Where FaaS-driven fraud goes next

A few predictions worth holding the next 12–18 months against.

FaaS and AI tooling converge into a single attack stack. Today, an attacker buys a phishing kit, a synthetic document generator, and a credential dump as separate products. Within a year, expect to see end-to-end “account opening as a service” toolkits that bundle synthetic identity generation, document fabrication, deepfake biometric replay, and target-platform-specific bypass tutorials into a single subscription. The price point will continue to fall.

Network-effect data becomes the defining vendor moat. Single-tenant device fingerprinting, behavioural analytics, and deepfake detection are converging in capability across IDV vendors. What doesn’t converge is cross-customer visibility. The vendors with that visibility — and the customers who insist on it — will define the next round of fraud defence. The rest will be selling marginally better point solutions to a problem that has already moved past their architecture.
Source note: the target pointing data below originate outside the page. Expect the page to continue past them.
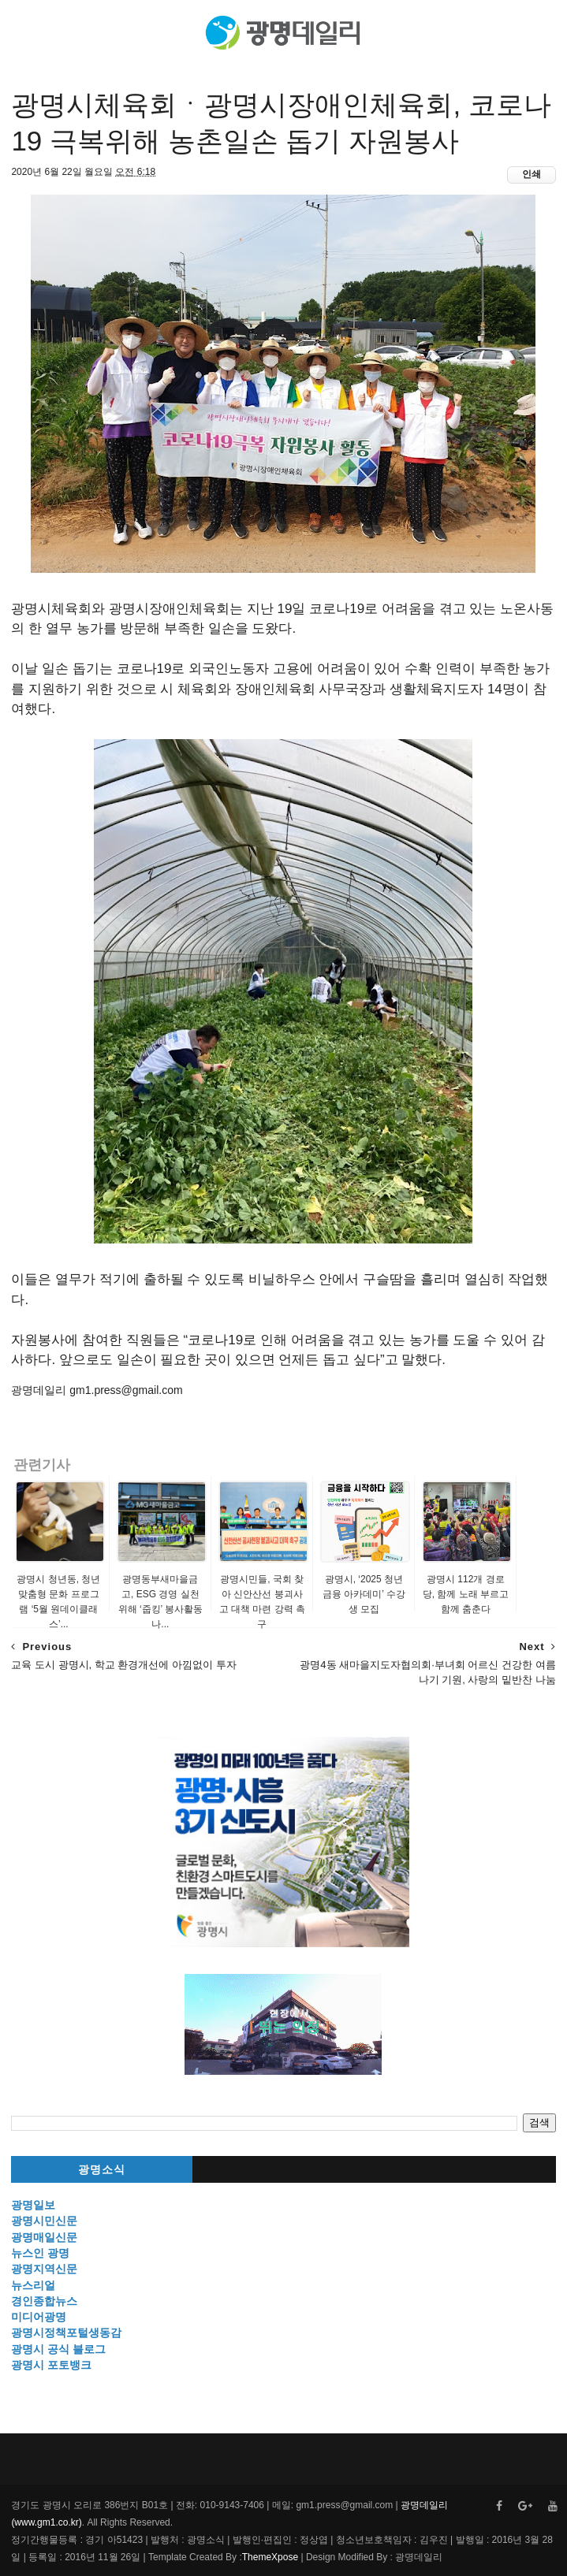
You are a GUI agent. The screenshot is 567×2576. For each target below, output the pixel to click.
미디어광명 (38, 2316)
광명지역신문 (44, 2268)
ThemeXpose (270, 2557)
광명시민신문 (44, 2220)
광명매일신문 (44, 2237)
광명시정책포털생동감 (66, 2332)
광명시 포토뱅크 (51, 2365)
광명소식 (101, 2169)
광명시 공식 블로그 (58, 2349)
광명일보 (33, 2205)
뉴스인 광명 (40, 2253)
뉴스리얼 (33, 2285)
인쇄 (531, 174)
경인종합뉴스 (44, 2301)
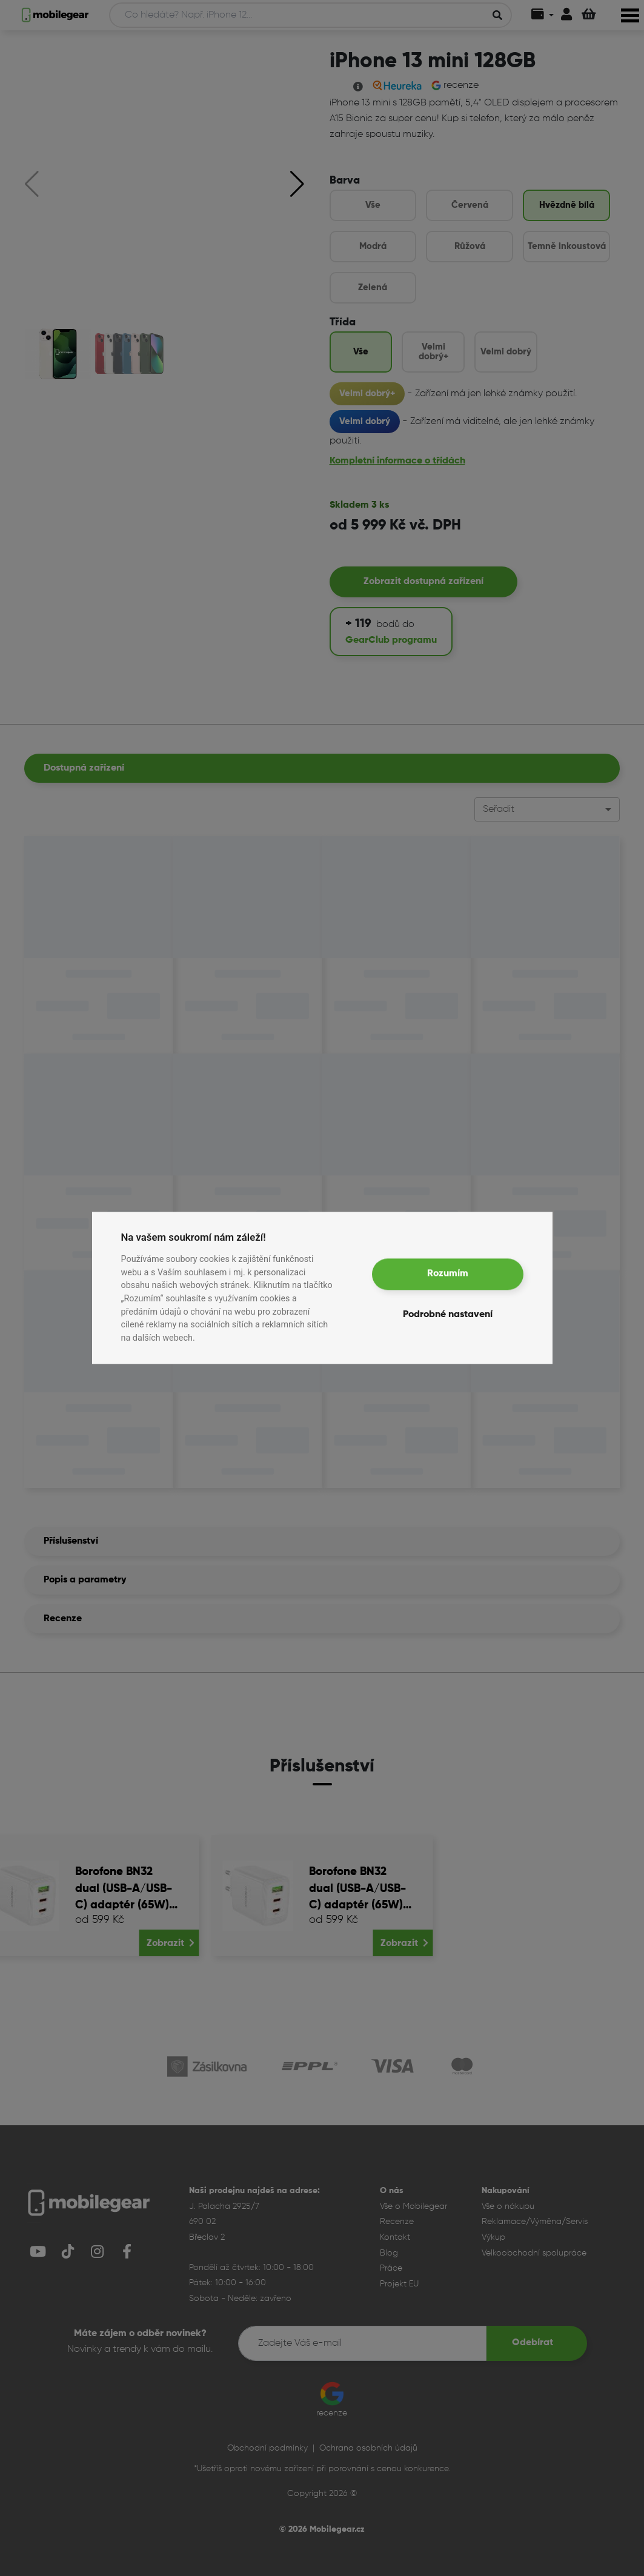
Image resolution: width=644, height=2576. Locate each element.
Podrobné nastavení (448, 1315)
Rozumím (447, 1274)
Regulators catch up faster than the industry expects. eIDAS 2.0, AMLR/AMLA, DORA, and the gradual SMS-OTP phase-outs already underway in the UAE, India, and the Philippines are all pulling toward the same conclusion: identity verification is now part of the regulated infrastructure of digital trust. The next two years will favour vendors and customers who treat compliance and fraud as one problem, not two.

The line I’d leave you with, because it’s how I think about this job day to day: fraud is now a SaaS business, and the customers buying it are not who you imagine. Defending against it requires meeting it on the same terms — at scale, with shared signal, and with architectural ownership of every layer between the camera and the decision. The fraud rings already have a network. So should you.